WHAT NEEDS TO BE DONE –
Reproduce the listing exactly and skip over any pictures.

RECORDS FOR PROCESSING –
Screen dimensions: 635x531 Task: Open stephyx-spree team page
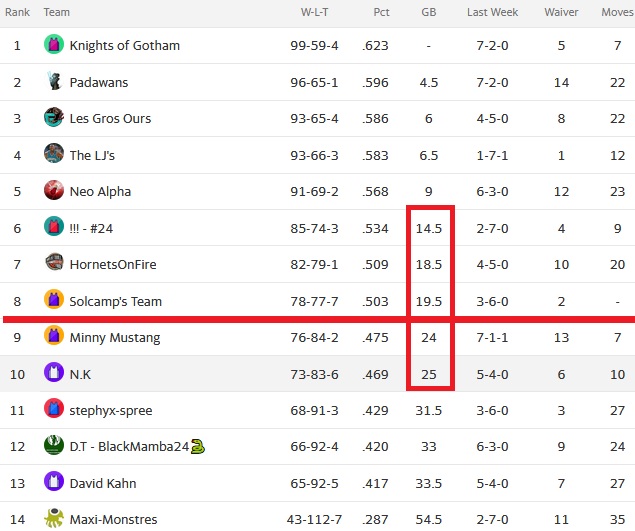[111, 410]
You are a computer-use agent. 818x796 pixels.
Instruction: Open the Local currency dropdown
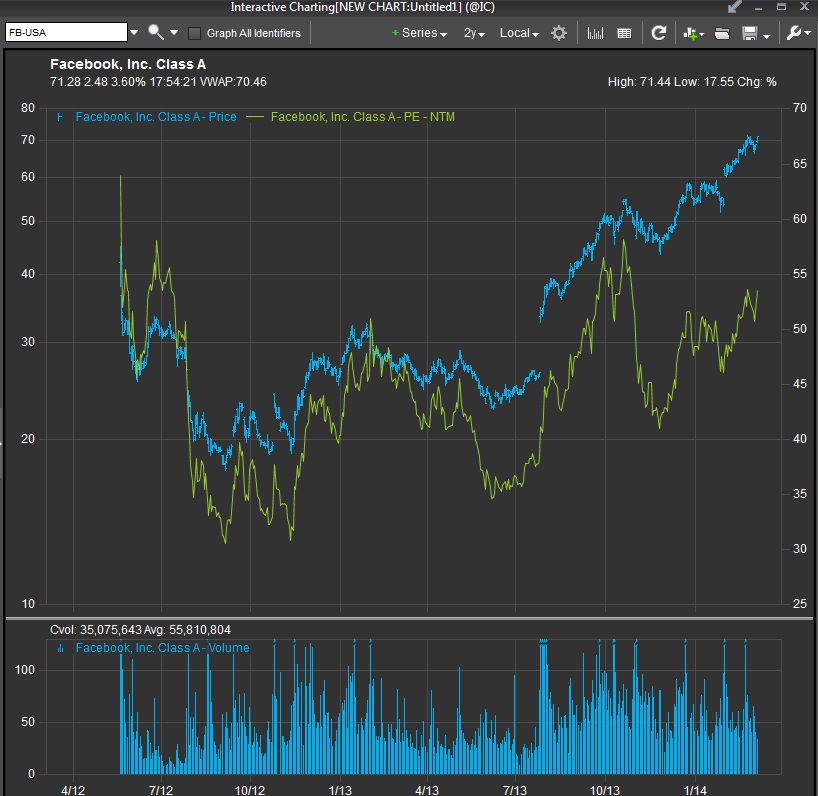pos(518,33)
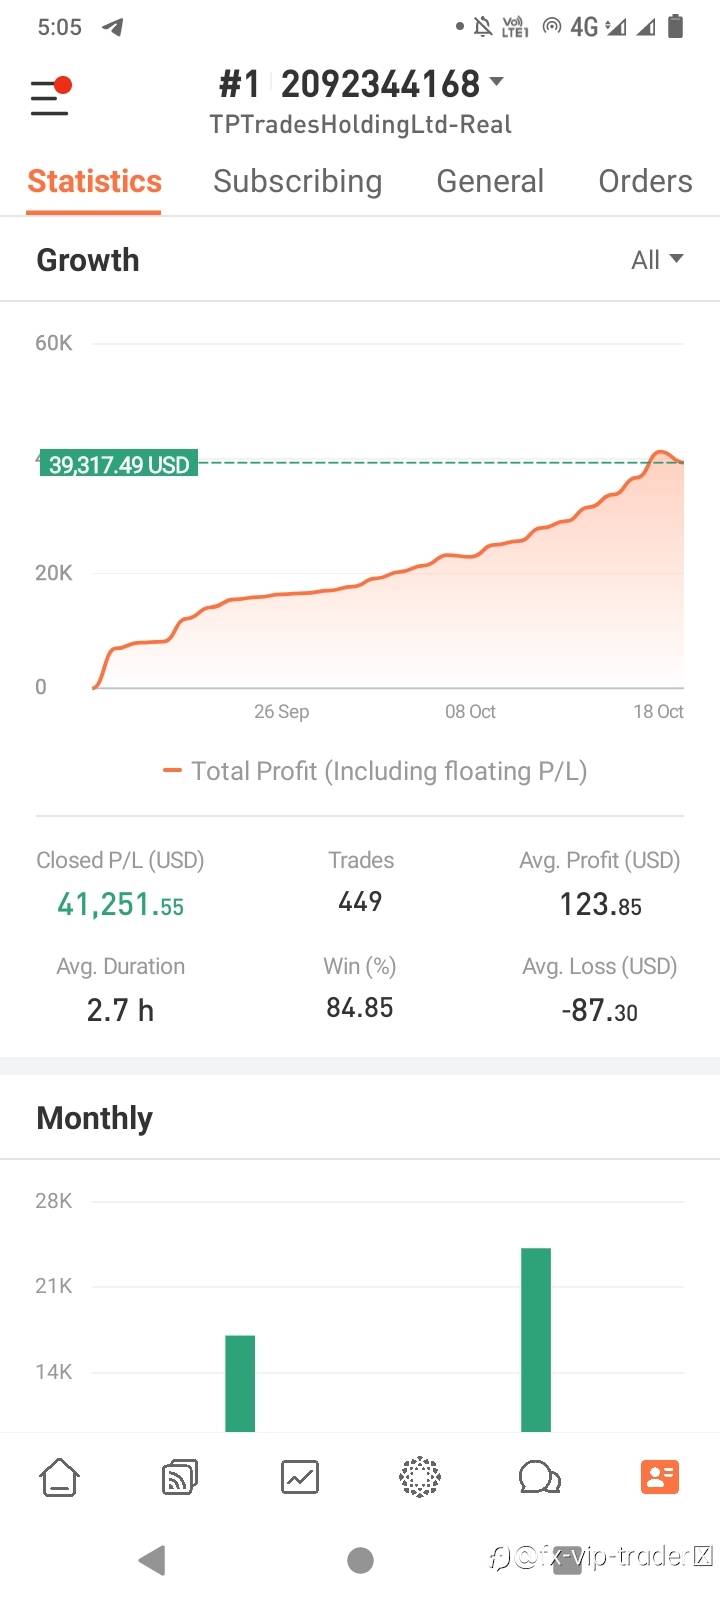720x1600 pixels.
Task: Tap the Total Profit chart legend
Action: click(375, 771)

ANSWER –
Screen dimensions: 635x531 Task: Open stephyx-spree team page
[111, 410]
You are a computer-use agent. 818x796 pixels.
Instruction: Open the Local currency dropdown
pos(518,33)
720x1600 pixels.
Task: Tap the Total Profit chart legend
Action: click(375, 771)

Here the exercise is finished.